The paradoxical roles played by Vps34 in both autophagy induction and amino acid signalling to TORC1 (and therefore inhibition of autophagy) both seem to rely on elevated intracellular calcium levels. For example, elevation of cytosolic calcium levels induces autophagy [121], whereas chelation of intracellular calcium is inhibitory [122]. Work in our laboratory also indicates that calcium is an early requirement for the autophagic response, since chelation of intracellular calcium inhibits the translocation of GFP-DFCP1 to omegasomes upon starvation (Chandra and Ktistakis, in preparation). However, evidence also suggests that elevation of cytosolic calcium levels could play a role in signalling from amino acid stimulation to Vps34 activation and increased TORC1 signalling [123], although another study suggests that this may not be via a direct effect [90]. Interestingly, cytosolic calcium elevated by amino acid addition appears to come from the extracellular media, whereas the calcium that is required for autophagy comes from internal stores.
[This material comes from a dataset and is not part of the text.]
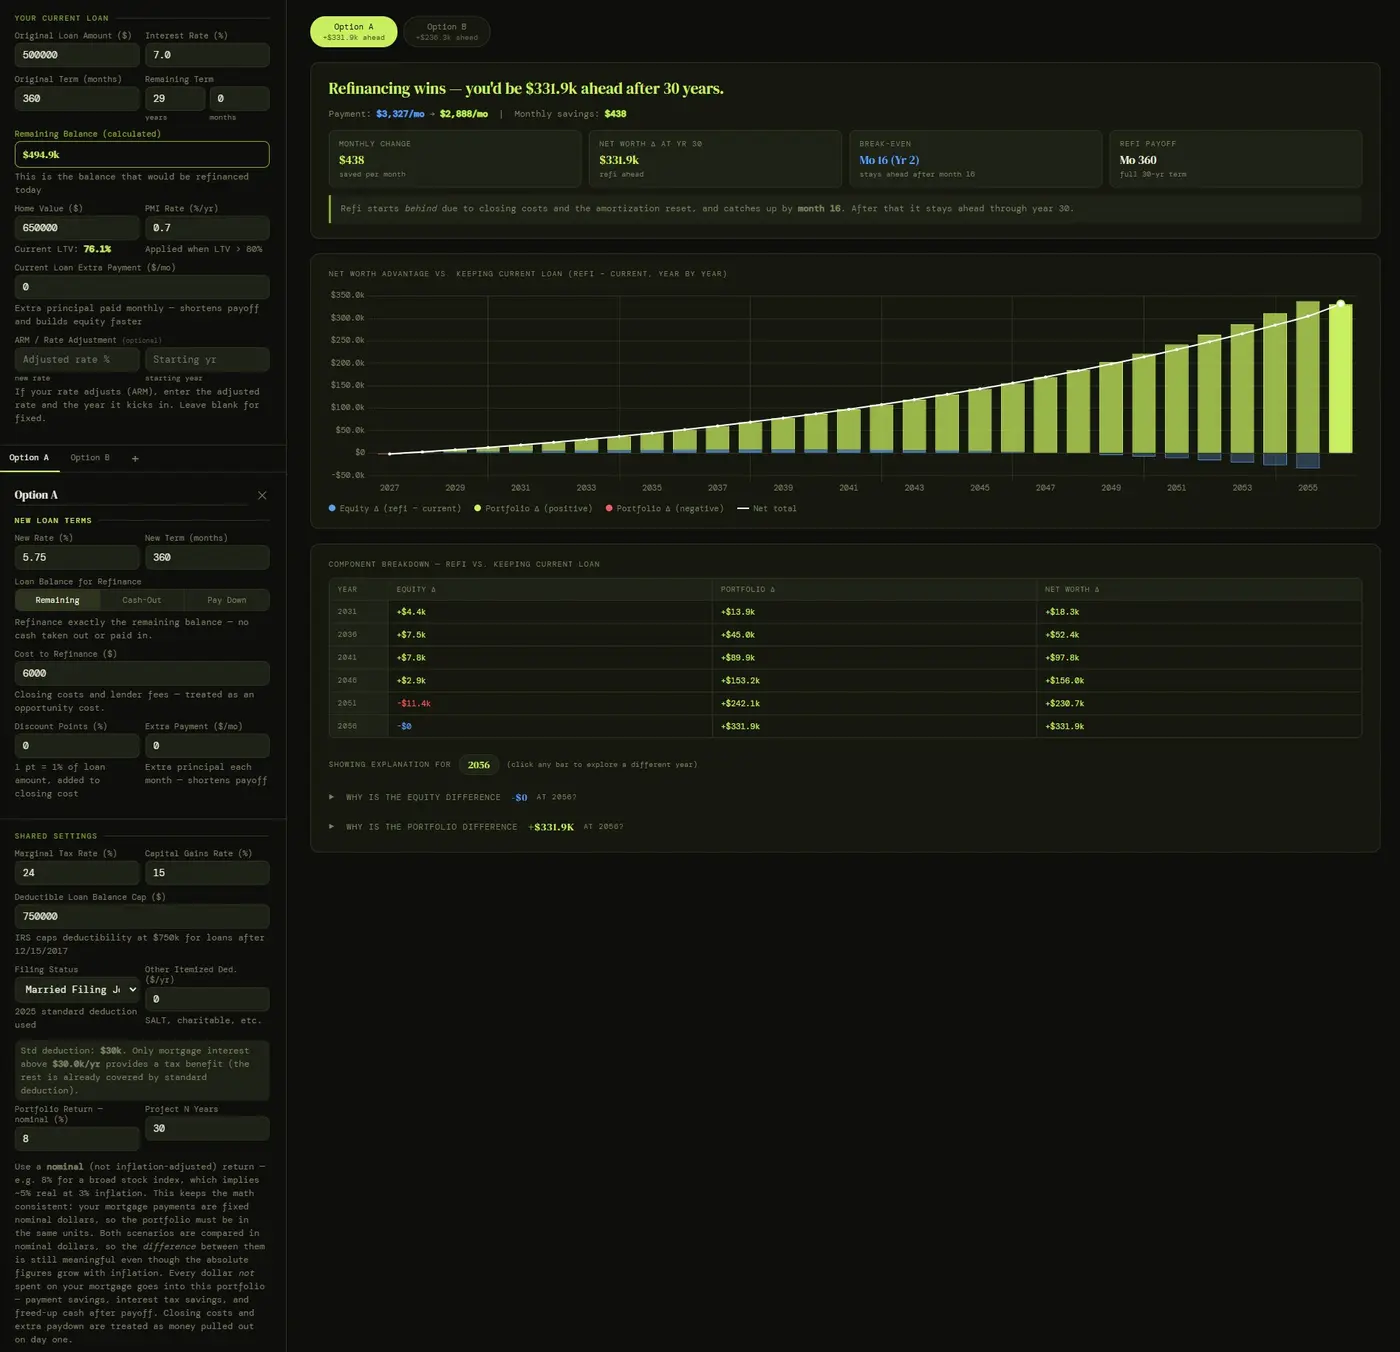Click the Equity delta blue legend dot
This screenshot has height=1352, width=1400.
[x=332, y=509]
Effectors of PI3P during autophagy

A family of PI3P-binding proteins that play a role in autophagy have been identified in yeast [124], the family is comprised of Atg18, Atg21 and Ygr223c. They are all WD40 repeat containing proteins, thought to be putative scaffold proteins involved in regulating the assembly of multi-protein complexes. These proteins can bind to PI3P and PI(3,5)P2 by their conserved FRRGT motif [125]. All three proteins were found to localise to endosomes, and PI3P synthesised by complex II (not involved in autophagy) was essential for this localisation. Atg18 was found to be essential for autophagy and the Cvt pathway [124]. Atg21 was found to be essential for the Cvt pathway, but not for autophagy [125]. Whereas, Ygr223c was found to play a role in a specific kind of autophagy, whereby portions of the nucleus are sequestered and degraded (micronucleophagy; [124]). Atg18 is also located at the PAS, and this is dependent on Atg14. Moreover, autophagy was severely reduced in yeast expressing a mutant form of Atg18 that cannot bind to PI3P. When this mutant form of Atg18 was fused to a mammalian FYVE domain, full autophagic activity was restored. It is known that Atg18 forms a complex with Atg2 at the PAS, and the formation of this complex was found to not require PI3P. However, the localisation of this complex at the PAS was found to be dependent on PI3P [72].

WIPI1/2

There are two mammalian orthologues of Atg18 known as WIPI1 and WIPI2 [126]. The WIPI family of proteins has four members, all of which contain WD40 repeats. WIPI1 (also known as WIPI49) was found to bind to 3′-phosphorylated phosphoinositides [127], and to co-localise with LC3 on autophagosomes upon starvation. It has also been discovered that WIPI1 localises to isolation membranes [21]. WIPI2 has recently been characterised [126], in nutrient-rich conditions endogenous WIPI2 was found to have a diffuse localisation in HEK293 cells, upon starvation WIPI2 translocated to punctate structures that partially co-localised with LC3. WIPI2 was not found to be present on mature autophagosomes or autolysosomes, this suggests that WIPI2 dissociates from autophagosomes before they mature. WIPI2 knockdown by siRNA was found to reduce GFP-LC3 lipidation and the number of GFP-LC3 puncta in HEK293 cells. Furthermore, WIPI2 knockdown was shown to reduce the endogenous LC3-II/LC3-I ratio in multiple cell types. Overexpression of Atg16L disrupts autophagosome formation and leads to the accumulation of isolation membranes, endogenous WIPI2 was found to be present on these accumulating isolation membranes. Overexpression of a proteolytic activity-deficient mutant of Atg4B prevents LC3 lipidation and inhibits autophagosome formation, also leading to the accumulation of isolation membranes. The number of WIPI2 positive structures did not increase upon starvation in mutant Atg4B expressing cells, but the number of WIPI2 positive puncta did increase in control cells. The authors concluded that WIPI2 is present on early autophagic membranes where it acts to positively regulate LC3 lipidation before dissociating.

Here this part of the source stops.